Citrine leans in, and that cool steel is back. "If anyone tries to tell you you aren't a real Victor, I'll kill them myself. But you need to understand, first, that you're a real Victor. That nobody in Panem who matters is going to care whether it took you one or two throws to annihilate that little girl because you got it handled in the end, and that's all that matters."
Sable gives a little nod, and then lodges a question. "Cee. How do you handle the Victory? The tour, the parties, the reminders? You're a Victor, and you're so... Normal." A thrown back head, a laugh, and Citrine's staring at her for a good few seconds. Finally, she gets an answer. "Sable. I'm not normal. None of us are. The sooner you understand that, the better. Do you really think I enjoy having any meat set out in front of me in bite sized chunks. Do you really think that Laurel refuses to touch any knives because she's well adjusted. Do you really think any of us are fine?"

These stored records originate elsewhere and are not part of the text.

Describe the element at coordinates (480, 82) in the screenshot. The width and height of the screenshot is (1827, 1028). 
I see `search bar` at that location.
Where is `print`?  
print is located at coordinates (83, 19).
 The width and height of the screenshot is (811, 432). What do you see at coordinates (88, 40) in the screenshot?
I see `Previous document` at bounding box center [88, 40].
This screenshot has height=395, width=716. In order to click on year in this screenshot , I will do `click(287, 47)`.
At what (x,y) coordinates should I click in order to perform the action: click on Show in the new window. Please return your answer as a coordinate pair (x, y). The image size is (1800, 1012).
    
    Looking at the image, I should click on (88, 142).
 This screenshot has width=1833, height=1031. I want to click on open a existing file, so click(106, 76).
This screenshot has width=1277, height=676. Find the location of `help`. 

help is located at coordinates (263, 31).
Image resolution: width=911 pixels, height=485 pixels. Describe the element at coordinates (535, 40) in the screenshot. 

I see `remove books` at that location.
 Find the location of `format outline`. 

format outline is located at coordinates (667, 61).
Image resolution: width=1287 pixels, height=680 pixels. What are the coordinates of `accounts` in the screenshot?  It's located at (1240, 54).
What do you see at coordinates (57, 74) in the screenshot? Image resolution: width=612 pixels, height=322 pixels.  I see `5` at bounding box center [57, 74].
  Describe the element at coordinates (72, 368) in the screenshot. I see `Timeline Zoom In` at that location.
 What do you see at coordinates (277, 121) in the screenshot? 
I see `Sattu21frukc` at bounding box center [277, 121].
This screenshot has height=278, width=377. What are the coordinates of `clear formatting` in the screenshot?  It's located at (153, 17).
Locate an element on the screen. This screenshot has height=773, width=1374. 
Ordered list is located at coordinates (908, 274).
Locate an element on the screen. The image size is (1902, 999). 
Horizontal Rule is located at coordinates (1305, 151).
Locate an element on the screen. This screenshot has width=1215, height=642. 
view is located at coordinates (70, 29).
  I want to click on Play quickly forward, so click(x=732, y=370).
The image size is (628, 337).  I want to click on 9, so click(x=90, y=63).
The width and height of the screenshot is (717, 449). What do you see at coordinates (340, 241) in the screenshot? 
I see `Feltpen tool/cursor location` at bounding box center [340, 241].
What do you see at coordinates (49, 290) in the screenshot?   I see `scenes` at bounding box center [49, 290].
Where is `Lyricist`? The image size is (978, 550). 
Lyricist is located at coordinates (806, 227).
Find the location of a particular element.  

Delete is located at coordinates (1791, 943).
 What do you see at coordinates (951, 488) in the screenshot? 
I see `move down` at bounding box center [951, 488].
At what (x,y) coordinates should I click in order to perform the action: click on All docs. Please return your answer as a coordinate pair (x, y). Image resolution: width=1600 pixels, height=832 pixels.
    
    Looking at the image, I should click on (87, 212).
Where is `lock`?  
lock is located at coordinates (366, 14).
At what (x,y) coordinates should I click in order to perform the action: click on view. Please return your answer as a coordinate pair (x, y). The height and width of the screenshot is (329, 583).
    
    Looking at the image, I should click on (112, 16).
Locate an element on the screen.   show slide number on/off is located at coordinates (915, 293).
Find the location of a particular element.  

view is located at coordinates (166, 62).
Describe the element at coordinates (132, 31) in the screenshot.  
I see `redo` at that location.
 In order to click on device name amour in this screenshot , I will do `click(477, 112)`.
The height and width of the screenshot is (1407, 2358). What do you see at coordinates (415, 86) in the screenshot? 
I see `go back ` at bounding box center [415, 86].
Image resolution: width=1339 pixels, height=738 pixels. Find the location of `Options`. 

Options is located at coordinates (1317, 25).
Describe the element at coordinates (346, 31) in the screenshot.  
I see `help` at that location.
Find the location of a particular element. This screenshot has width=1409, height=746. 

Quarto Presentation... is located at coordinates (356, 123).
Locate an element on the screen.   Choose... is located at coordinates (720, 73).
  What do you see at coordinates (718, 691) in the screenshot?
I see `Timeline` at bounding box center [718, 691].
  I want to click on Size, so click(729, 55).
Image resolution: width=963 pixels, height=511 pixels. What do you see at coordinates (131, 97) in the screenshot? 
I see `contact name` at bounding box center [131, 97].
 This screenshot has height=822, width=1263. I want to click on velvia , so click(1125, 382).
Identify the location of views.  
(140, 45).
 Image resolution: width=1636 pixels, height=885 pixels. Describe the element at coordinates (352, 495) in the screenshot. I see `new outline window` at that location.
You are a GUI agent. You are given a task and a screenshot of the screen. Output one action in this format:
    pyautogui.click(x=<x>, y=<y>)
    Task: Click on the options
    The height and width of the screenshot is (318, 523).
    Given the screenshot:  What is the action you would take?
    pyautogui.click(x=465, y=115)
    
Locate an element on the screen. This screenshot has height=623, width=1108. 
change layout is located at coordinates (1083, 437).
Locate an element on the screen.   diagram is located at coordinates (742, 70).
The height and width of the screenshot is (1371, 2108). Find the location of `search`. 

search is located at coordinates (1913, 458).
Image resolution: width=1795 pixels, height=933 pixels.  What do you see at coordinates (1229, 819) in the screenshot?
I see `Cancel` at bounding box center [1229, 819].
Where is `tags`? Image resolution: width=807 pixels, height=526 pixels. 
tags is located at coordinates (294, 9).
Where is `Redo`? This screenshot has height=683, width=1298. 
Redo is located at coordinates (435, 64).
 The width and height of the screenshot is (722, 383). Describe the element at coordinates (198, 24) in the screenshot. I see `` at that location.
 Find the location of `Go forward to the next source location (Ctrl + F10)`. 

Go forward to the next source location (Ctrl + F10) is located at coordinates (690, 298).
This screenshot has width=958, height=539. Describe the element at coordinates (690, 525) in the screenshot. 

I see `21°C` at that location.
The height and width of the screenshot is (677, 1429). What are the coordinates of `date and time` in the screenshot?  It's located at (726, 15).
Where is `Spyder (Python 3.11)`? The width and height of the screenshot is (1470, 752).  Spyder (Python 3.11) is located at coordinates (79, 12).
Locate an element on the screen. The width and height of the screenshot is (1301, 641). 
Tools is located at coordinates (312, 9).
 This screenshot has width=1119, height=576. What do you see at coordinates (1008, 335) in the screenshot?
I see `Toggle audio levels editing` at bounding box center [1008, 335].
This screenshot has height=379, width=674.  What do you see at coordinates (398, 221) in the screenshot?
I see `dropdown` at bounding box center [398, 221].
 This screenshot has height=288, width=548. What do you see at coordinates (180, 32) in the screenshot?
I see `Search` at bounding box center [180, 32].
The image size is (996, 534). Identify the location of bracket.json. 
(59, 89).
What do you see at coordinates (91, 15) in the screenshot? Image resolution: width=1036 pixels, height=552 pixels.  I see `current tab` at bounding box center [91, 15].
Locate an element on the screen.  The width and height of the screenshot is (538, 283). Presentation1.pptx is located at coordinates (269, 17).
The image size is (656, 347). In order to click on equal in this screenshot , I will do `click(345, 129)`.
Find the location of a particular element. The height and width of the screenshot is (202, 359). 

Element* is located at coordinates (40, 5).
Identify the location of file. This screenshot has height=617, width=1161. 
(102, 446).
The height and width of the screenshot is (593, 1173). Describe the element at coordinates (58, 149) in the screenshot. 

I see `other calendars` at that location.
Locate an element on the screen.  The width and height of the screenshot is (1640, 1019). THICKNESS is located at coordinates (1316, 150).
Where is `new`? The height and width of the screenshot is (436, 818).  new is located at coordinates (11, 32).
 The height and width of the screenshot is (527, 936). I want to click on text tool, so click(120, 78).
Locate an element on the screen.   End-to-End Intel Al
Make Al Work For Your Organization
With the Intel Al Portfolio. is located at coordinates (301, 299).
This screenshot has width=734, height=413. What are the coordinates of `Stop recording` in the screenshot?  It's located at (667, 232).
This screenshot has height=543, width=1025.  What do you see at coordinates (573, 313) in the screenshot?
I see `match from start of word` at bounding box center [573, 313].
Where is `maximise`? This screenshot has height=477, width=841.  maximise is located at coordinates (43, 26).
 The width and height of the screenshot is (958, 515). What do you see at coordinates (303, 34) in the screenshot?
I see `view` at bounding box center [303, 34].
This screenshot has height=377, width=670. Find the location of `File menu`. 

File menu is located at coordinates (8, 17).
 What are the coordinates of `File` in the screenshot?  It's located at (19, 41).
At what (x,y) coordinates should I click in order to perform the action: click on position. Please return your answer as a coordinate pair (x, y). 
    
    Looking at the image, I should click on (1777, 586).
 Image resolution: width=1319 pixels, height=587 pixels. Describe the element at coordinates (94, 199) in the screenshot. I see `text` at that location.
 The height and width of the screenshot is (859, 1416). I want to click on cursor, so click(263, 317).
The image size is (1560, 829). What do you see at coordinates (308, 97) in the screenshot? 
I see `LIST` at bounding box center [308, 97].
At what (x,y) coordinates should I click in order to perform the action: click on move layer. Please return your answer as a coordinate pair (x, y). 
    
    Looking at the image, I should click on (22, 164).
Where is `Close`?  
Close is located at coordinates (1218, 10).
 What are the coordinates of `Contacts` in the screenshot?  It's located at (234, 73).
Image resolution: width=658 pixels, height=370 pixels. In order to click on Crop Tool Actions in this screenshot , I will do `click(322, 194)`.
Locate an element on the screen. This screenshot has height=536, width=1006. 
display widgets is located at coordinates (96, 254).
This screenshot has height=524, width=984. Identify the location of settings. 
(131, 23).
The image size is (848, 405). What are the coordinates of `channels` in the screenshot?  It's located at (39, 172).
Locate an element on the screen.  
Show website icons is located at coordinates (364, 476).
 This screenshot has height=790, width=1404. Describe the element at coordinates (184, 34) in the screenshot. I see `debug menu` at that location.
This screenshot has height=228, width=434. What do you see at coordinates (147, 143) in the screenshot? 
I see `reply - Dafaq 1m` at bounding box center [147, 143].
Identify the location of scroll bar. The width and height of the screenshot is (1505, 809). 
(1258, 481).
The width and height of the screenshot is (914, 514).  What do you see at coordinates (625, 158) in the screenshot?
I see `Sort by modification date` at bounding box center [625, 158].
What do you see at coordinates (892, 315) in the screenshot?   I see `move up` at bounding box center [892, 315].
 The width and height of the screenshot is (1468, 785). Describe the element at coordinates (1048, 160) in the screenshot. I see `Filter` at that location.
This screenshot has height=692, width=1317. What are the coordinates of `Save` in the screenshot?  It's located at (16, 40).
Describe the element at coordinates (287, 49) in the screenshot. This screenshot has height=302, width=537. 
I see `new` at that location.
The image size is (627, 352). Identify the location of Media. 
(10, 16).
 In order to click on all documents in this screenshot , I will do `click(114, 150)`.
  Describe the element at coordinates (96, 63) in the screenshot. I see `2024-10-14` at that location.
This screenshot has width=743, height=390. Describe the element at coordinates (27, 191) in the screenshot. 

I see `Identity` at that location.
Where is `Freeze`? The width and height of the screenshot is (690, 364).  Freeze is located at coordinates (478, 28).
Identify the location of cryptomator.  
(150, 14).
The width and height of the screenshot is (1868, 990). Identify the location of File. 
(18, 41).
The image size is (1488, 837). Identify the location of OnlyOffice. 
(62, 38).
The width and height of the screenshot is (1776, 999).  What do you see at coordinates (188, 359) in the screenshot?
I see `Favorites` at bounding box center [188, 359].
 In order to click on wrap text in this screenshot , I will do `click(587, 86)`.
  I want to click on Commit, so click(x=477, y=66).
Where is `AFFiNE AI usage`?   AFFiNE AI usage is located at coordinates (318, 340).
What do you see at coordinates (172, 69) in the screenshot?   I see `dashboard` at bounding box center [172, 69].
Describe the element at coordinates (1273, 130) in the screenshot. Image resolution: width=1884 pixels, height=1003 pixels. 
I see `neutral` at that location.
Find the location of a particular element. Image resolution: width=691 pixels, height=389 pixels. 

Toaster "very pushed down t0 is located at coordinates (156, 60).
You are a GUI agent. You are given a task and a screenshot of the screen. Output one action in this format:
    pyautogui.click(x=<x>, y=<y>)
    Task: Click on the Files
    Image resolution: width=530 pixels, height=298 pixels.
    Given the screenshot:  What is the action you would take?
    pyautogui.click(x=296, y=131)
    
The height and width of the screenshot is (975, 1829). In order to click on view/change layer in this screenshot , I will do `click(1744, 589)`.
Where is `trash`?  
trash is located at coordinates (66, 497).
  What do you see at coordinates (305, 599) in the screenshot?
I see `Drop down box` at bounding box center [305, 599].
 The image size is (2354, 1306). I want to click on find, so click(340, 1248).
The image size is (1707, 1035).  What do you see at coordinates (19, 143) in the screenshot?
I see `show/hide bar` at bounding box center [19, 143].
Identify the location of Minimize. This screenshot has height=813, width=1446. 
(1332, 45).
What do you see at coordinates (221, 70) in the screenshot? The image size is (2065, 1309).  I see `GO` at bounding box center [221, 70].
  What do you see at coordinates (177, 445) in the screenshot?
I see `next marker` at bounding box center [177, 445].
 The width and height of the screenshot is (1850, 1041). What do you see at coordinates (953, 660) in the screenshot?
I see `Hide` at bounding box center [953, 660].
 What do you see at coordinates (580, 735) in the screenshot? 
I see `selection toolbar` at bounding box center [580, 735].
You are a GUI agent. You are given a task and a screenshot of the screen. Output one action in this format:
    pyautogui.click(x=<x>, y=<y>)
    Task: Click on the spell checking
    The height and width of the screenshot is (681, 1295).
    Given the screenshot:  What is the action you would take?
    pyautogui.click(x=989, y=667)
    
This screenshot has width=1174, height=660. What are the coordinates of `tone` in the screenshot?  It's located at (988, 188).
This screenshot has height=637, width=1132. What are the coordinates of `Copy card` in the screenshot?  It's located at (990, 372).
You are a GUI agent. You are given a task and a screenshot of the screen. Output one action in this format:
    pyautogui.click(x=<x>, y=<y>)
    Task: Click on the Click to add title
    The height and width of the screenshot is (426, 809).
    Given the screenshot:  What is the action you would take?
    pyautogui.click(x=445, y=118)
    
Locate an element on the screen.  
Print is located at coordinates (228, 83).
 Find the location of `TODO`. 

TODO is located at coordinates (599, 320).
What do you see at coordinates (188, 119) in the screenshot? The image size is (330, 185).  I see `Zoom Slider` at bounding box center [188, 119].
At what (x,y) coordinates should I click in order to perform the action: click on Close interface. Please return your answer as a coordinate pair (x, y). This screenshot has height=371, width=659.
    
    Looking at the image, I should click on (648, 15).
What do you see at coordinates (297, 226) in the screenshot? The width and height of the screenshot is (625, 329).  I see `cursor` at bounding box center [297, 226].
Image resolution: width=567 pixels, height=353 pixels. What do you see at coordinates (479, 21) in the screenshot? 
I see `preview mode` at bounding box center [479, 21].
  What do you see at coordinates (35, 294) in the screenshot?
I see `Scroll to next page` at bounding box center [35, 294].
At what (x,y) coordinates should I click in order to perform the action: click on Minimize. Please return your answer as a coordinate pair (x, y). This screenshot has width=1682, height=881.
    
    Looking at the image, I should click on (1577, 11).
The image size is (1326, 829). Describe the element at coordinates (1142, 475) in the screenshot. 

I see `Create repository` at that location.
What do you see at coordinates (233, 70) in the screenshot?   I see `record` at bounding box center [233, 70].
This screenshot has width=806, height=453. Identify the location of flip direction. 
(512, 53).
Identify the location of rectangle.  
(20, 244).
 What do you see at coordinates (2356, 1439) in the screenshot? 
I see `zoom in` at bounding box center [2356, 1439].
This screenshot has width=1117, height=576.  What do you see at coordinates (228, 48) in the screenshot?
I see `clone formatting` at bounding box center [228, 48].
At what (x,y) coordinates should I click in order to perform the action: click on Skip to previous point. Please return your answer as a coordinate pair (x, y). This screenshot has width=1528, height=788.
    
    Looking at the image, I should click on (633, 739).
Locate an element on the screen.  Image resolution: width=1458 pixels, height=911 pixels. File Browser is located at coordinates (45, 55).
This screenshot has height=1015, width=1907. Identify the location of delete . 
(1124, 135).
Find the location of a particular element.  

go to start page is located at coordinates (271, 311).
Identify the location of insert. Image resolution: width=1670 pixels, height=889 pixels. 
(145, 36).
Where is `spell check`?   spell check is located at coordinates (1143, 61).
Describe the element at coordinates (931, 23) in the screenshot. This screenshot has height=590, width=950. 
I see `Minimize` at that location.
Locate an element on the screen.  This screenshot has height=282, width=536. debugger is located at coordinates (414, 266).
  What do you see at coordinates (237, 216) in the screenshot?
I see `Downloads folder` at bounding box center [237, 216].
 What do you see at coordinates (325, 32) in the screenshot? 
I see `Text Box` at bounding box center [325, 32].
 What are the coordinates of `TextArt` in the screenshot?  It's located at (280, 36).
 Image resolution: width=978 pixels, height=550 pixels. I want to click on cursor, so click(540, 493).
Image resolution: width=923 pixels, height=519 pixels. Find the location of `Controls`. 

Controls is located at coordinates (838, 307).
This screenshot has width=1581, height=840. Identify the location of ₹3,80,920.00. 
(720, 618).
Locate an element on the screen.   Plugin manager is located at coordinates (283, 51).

Her mentor shakes that blonde head, and Sable finally understands. "We'll never be normal. Always the outsiders, always the weak. But that doesn't mean we're gone. That doesn't mean we're done in. That just means we've got a responsibility. To keep our girls and boys safe, to make sure that whoever comes back is relatively ok. To take care of the people who come back, no matter who they are. Understand?" A nod. Sable does understand, and she's committed to understand it. That done, they both lapse into a companionable silence.